* _BRIEF_
In the data below, set down exactly the lines from the one containing "Карта сайту (831, 2544)" up to and including the one containing "Histoire (83, 941)". Leave the pictures out.

** Opening PROVIDED RECORDS block **

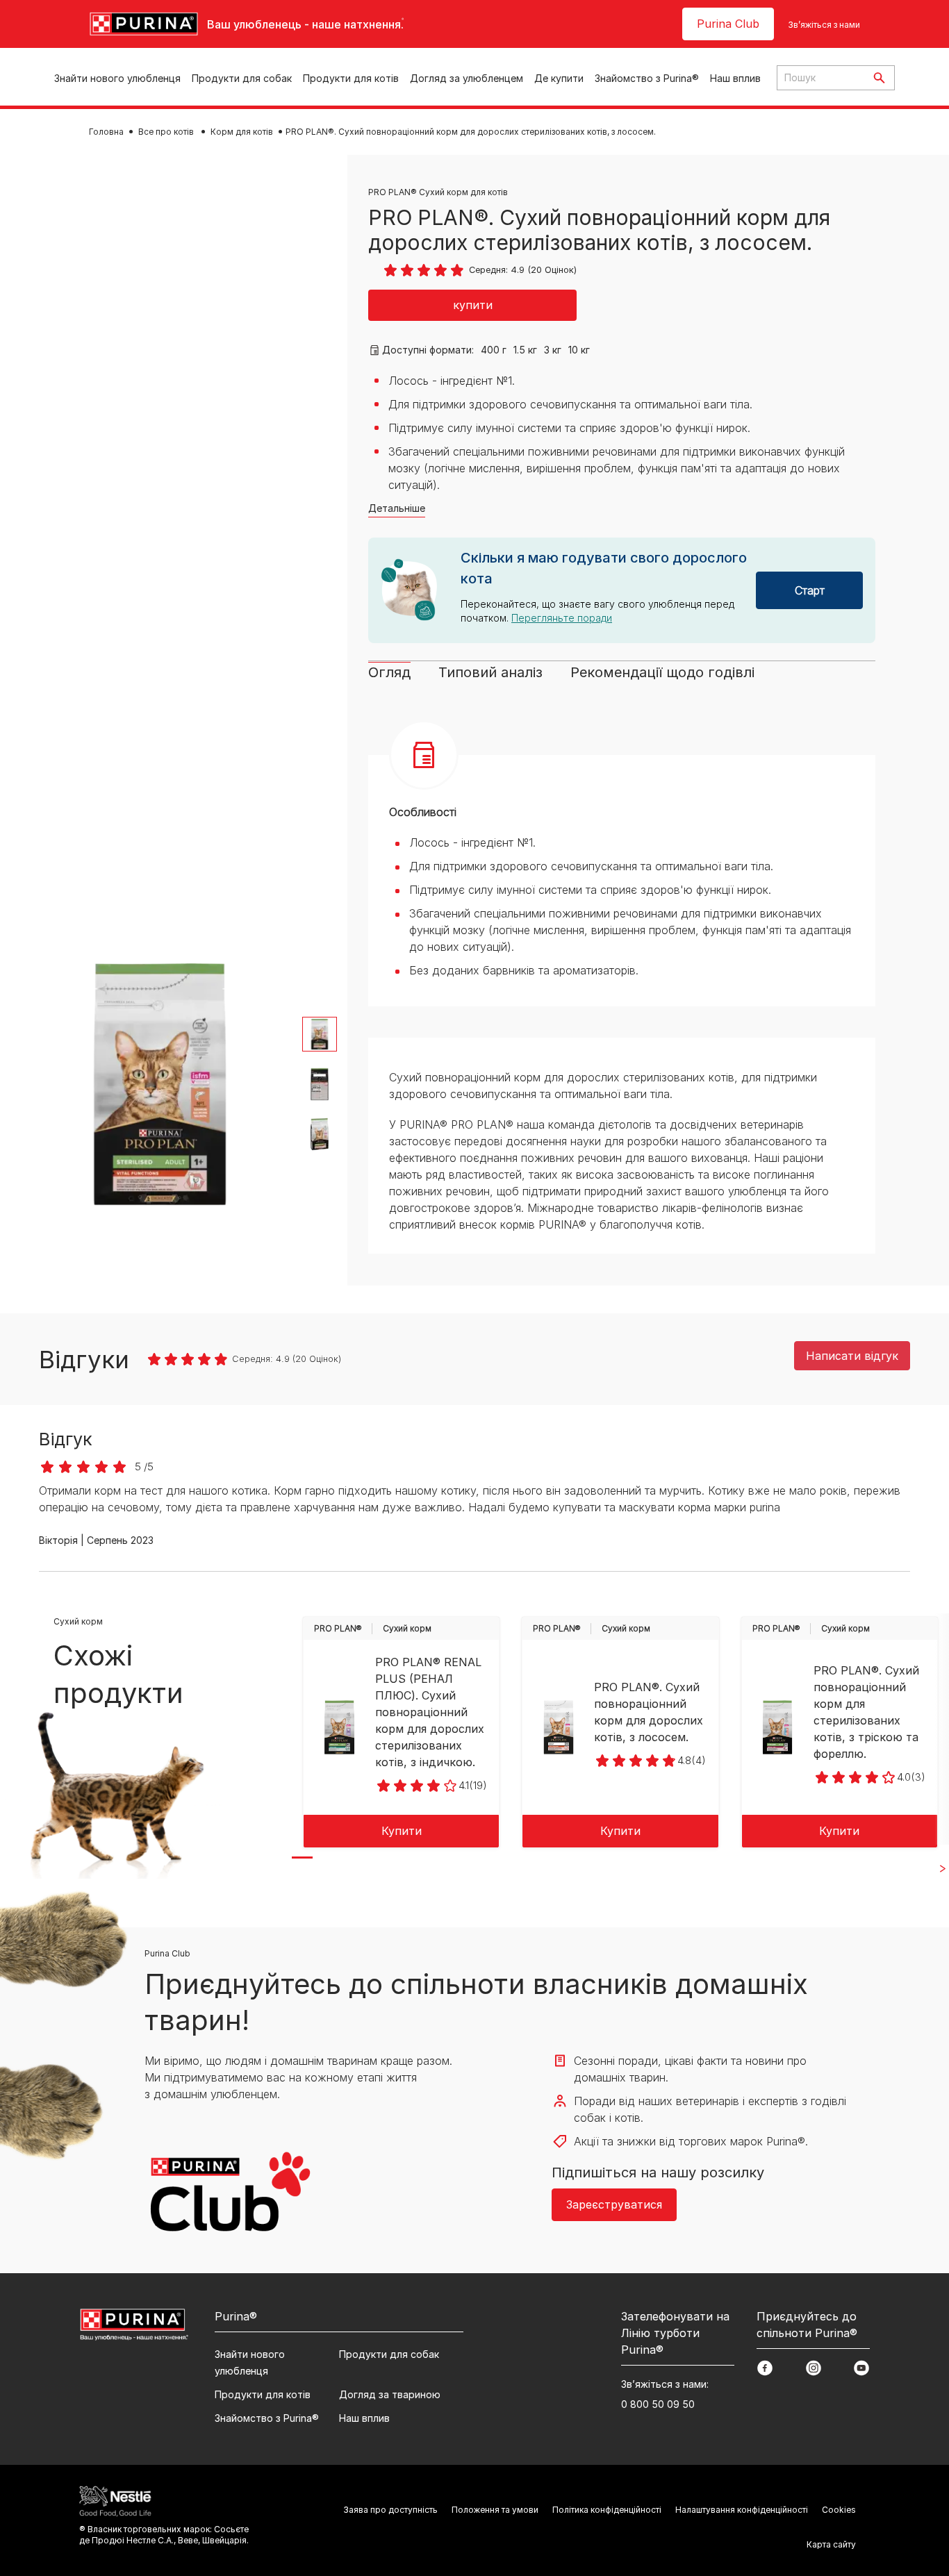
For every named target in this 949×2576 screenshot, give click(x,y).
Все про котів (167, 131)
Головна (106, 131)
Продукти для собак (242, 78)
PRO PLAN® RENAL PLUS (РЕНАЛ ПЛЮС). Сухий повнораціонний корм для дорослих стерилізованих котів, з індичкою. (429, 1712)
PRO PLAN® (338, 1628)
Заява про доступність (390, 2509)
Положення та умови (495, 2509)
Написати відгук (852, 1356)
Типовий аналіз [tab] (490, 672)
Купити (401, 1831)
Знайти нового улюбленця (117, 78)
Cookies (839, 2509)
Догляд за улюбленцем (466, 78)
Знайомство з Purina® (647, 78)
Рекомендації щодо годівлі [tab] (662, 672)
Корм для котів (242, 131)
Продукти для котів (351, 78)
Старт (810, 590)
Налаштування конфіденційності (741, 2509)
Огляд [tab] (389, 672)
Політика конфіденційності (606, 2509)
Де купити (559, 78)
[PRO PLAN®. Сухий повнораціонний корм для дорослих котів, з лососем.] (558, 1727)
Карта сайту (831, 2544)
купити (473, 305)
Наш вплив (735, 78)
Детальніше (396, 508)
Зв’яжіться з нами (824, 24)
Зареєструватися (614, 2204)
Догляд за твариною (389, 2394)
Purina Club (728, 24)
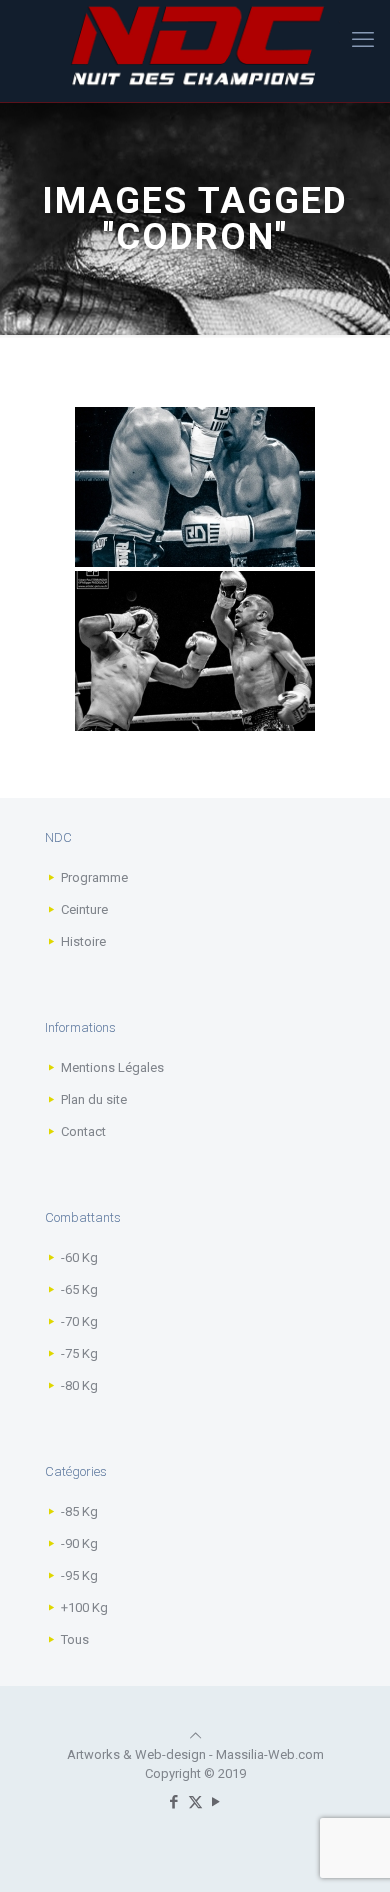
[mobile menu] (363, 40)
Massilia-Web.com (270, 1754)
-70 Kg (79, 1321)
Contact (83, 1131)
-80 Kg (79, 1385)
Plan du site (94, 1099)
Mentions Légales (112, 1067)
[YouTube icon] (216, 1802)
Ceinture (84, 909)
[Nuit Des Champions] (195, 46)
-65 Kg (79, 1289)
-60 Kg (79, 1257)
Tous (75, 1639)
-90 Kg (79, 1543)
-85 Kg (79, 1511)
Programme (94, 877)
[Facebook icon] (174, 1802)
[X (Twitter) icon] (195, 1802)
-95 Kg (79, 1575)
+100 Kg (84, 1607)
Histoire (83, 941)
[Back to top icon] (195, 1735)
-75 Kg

** Closing PROVIDED RECORDS block **

* _SOLUTION FOR THIS TASK_
Карта сайту (831, 2544)
купити (473, 305)
Наш вплив (735, 78)
Детальніше (396, 508)
Зв’яжіться з нами (824, 24)
Зареєструватися (614, 2204)
Догляд за твариною (389, 2394)
Purina Club (728, 24)
[mobile menu] (363, 40)
Massilia-Web.com (270, 1754)
-70 Kg (79, 1321)
Contact (83, 1131)
-80 Kg (79, 1385)
Plan du site (94, 1099)
Mentions Légales (112, 1067)
[YouTube icon] (216, 1802)
Ceinture (84, 909)
[Nuit Des Champions] (195, 46)
-65 Kg (79, 1289)
-60 Kg (79, 1257)
Tous (75, 1639)
-90 Kg (79, 1543)
-85 Kg (79, 1511)
Programme (94, 877)
[Facebook icon] (174, 1802)
[X (Twitter) icon] (195, 1802)
-95 Kg (79, 1575)
+100 Kg (84, 1607)
Histoire (83, 941)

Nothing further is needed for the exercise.